The hadrosauroid phylogenies used in this study are from Prieto-Márquez et al. (2016). Their study included 60 hadrosauroid species and the out-group Iguanodon, and four most parsimonious trees (MPTs) were generated using maximum parsimony analysis. Overall, hadrosauroid interrelationships were well resolved, with uncertainty only in the positions of Levnesovia and Bactrosaurus and the interrelationships of brachylophosaurin saurolophines (Fig. 1). In this study we perform rate analyses on all four MPTs to gauge the influence of phylogenetic uncertainty. Results are summarized using consensus trees, and individual MPTs are presented in the Supplementary Material.

Phylogenetic Time-scaling

Our evolutionary rate analyses required phylogenies with estimated branch durations. Geological ages for terminal taxa were needed first. Precise temporal occurrence data are rarely known for hadrosauroids, and in most cases, taxon durations represent the bounds of the geological formation(s), stage(s) or substage(s) in which referred fossils are known. Therefore, hadrosauroid ages were recorded as first appearance dates (FADs) and last appearance dates (LADs), using data collected from the primary literature and the geological time scale of Walker et al. (2013) (data in the Supplementary Material S1).
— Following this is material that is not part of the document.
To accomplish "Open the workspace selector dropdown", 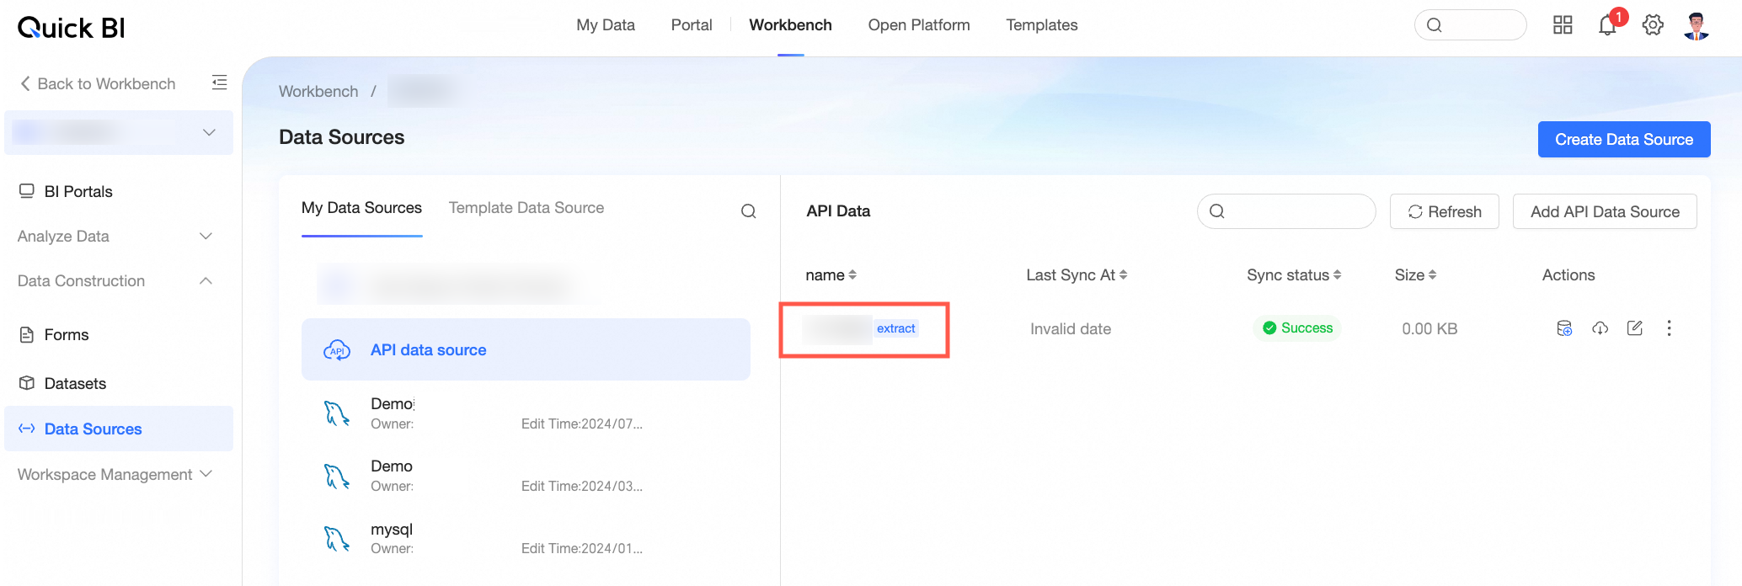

There are multiple methods available for producing time-calibrated phylogenies, and the choice of method can impact results (Bapst 2014; Soul and Friedman 2017). To account for this, we implement two popular time-scaling approaches, the “Hedman” method and the “minimum branch length” (MBL) approach. The Hedman method uses Bayesian statistics to date nodes, incorporating probability distribution constraints derived from successive out-group taxa ages (Hedman 2010). We utilized a whole-tree extension of the Hedman algorithm using the R functions from Lloyd et al. (2016). Successive out-group taxa that predate the hadrosauroid plus Iguanodon in-group were required to date the nodes close to, and including, the root. Guided by the supertree from Strickson et al. (2016), which is a composite topology derived from six phylogenetic studies (Butler et al. 2011; Makovicky et al. 2011; McDonald 2012; Ősi et al. 2012; Norman 2015; Prieto-Márquez et al. 2016), we used the occurrence dates of the following out-group taxa: Kukufeldia, Uteodon, Camptosaurus, Callovosaurus, Agilisaurus, Lesothosaurus, Pisanosaurus, Marasuchus, and Euparkeria (ages are listed in the Supplementary Material S1). The MBL dating method uses the age of the oldest descendant to determine internal node ages. When branches are recovered with durations less than an arbitrarily set threshold, they are substituted with a fixed MBL (here we use 1 Myr) (Laurin 2004). The Hedman dating method is considered to be superior to the MBL approach (Lloyd et al. 2016), so here we use the MBL method only in ancillary analyses to check that our results are consistent.

Dating uncertainty for terminal taxa was incorporated when time-scaling the phylogenies. We randomly selected a point age for each taxon from a uniform distribution between its FAD and LAD (dates reflecting bounds of precise temporal occurrence or range) and performed 100 dating replicates for each MPT. In total, 800 time-scaled hadrosauroid phylogenetic trees were used in the evolutionary rate analyses: 100 replicates for each of the four MPTs, for both the Hedman and MBL dating approaches.

Morphological Data

To test rates of skeletal character evolution, we used the discrete morphological character data set from Prieto-Márquez et al. (2016). In total, 273 morphological characters are included, describing variation from the entire skeleton (see the Supplementary Material S1). The data set has good coverage of the non-hadrosaurid hadrosauroid grade and both major hadrosaurid subclades; the Lambeosaurinae and Saurolophinae. The data set was partitioned to examine evolutionary rates in specific anatomical subregions. The most basic division was to examine rates in the skull, including the cranium, mandible, and teeth (189 characters), versus the postcranial skeleton (84 characters). Additionally, we divided the skull into separate components: the facial skeleton, the crest-forming elements, and feeding characters. The facial skeleton includes cranial characters, but excludes the braincase, the mandible, and dentition (107 characters). Crest morphology includes characters primarily from the premaxilla and nasal bones and characters relevant to the formation and shape of crests (63 characters). Feeding-related characters are derived from the mandible and dentition (48 characters). Rate analyses were performed separately on these five partitions.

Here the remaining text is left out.